US defends harshness, and timing, of Jerusalem housing rebuke

US officials reject that rebuke was intentional snub of Netanyahu.

Plans are under way to build new homes in Givat Hamatos, a diplomatically sensitive area of southeast Jerusalem over the Green Line (photo credit: MARC ISRAEL SELLEM)
Plans are under way to build new homes in Givat Hamatos, a diplomatically sensitive area of southeast Jerusalem over the Green Line
(photo credit: MARC ISRAEL SELLEM)
WASHINGTON – Israel today remains a key strategic partner of the United States, the State Department said on Thursday, despite the Obama administration's grave disappointment in Israel's continued settlement activity, and American fears that such action will ultimately cause rifts between Israel and its "closest allies."
"We're talking about what we've already seen to be the response of the international community to ongoing activities such as these," State Department spokeswoman Jen Psaki said, responding to a development in the construction approval process this week.

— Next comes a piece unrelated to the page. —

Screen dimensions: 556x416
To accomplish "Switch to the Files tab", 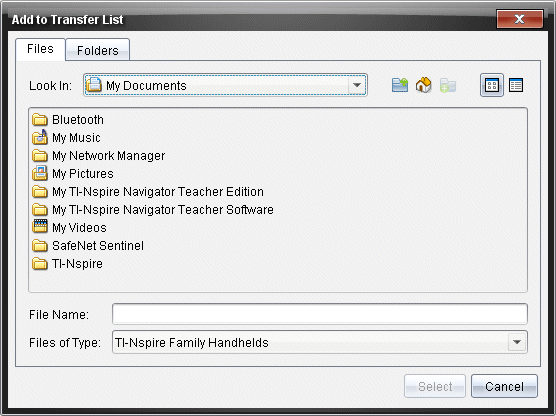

Psaki and White House Press Secretary Josh Earnest said on Wednesday that continuing the activity "will only draw condemnation from the international community, distance Israel from even its closest allies" and "would call into question Israel’s ultimate commitment to a peaceful negotiated settlement with the Palestinians."
The comments came just an hour after US President Barack Obama hosted Prime Minister Benyamin Netanyahu at the White House.
In a round of interviews with American media outlets, Netanyahu said that the step taken toward the building of 2,610 new units in east Jerusalem was "technical," that the project was old and well-known, and that he refused to tell Jews or Arabs in the capital where to buy "private property."
He also rejected the notion that the new building projects constituted settlements.
"It requires the building, and several stages of building, of these apartments in order for there to be places for these individuals to buy," Psaki said. "So we're talking about settlement activity, the fact that there are multiple stages in the process, and the fact that it continued. And that's why we expressed our concern."
US officials have told The Jerusalem Post that they were caught off guard by the most recent approval in the housing process, prompting the harsh language. But the officials rejected privately that the rebuke was an intentional snub of Netanyahu.
"We don't exactly get a heads up on these things," one official said.